At least 58 people have died after the most powerful earthquake to hit Mexico in over eight decades tore through buildings and forced mass evacuations.
Most of the fatalities were in the picturesque state of Oaxaca following the 8.1 magnitude quake that triggered alerts as far away as south-east Asia.
The tremor off the southern coast late on Thursday (local time) was stronger than the devastating 1985 quake that flattened swathes of Mexico City and killed thousands.
This time damage to the city was limited.
"It almost knocked me over," said Gildardo Arenas Rios, a 64-year-old security guard in Mexico City's Juarez neighbourhood, who was making his rounds when buildings began moving.
The town of Juchitan on Mexico's narrowest point and near the epicentre, was hit particularly hard, with sections of the town hall, a hotel, a bar and other buildings reduced to rubble.
"The situation is Juchitan is critical; this is the most terrible moment in its history," said mayor Gloria Sanchez after the long, rumbling quake that also shook Guatemala and El Salvador.
Shocked residents stepped through the rubble of about 100 collapsed buildings including houses, a flattened Volkswagen dealership and Juchitan's battered town hall.
"Look at what it did to my house," said Maria Magdalena Lopez, in tears outside its shattered walls.
"It was horrifying, it fell down."
Alma Rosa, sitting in vigil with a relative by the body of a loved one draped in a red shroud, said: "We went to buy a coffin, but there aren't any because there are so many bodies."
All the deaths were in three neighbouring states clustered round the epicentre. In Oaxaca, 45 people died, in Chiapas 10 and in Tabasco three people lost their lives, said the head of Mexico's civil protection agency head, Luis Felipe Puentes.
Chiapas' Governor Manuel Velasco said 12 had died in Chiapas, which would bring the total to 60.
In Chiapas, home to many of Mexico's indigenous ethnic groups, thousands of people in coastal areas were evacuated as a precaution when the quake sparked tsunami warnings.
Waves rose as high as 70cm in Mexico, the Pacific Tsunami Warning Centre said, though that threat passed.
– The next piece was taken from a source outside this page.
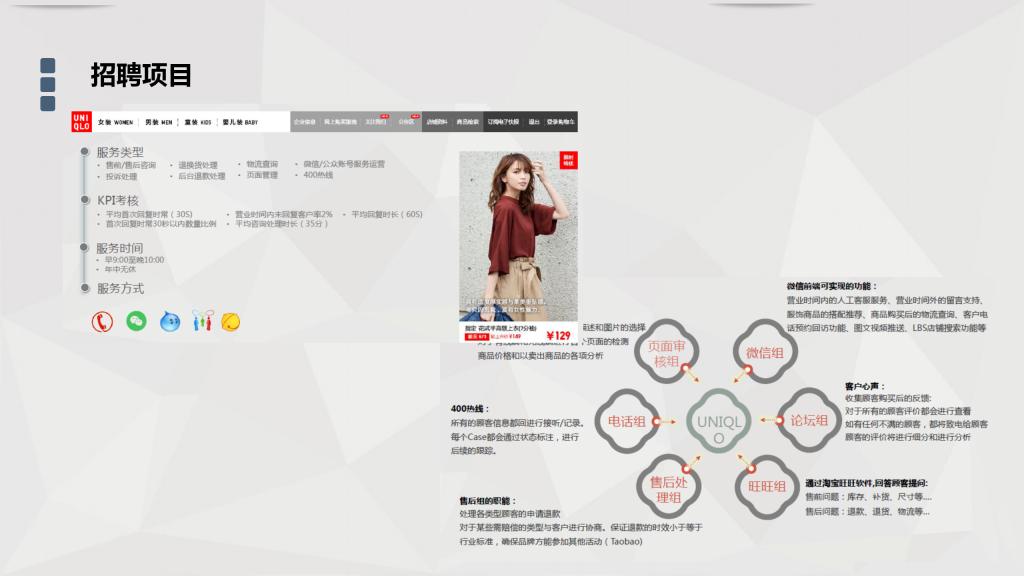
Task: Click the 电话组 bubble
Action: [627, 421]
People ran into the streets in Mexico City, one of the world's largest cities with an estimated population of more than 20 million, and alarms sounded after the quake struck just before midnight.
John Bellini, a geophysicist at the USGS National Earthquake Information Center in Golden, Colorado, said Thursday's quake was the strongest in Mexico since an 8.1 tremor struck the western state of Jalisco in 1932.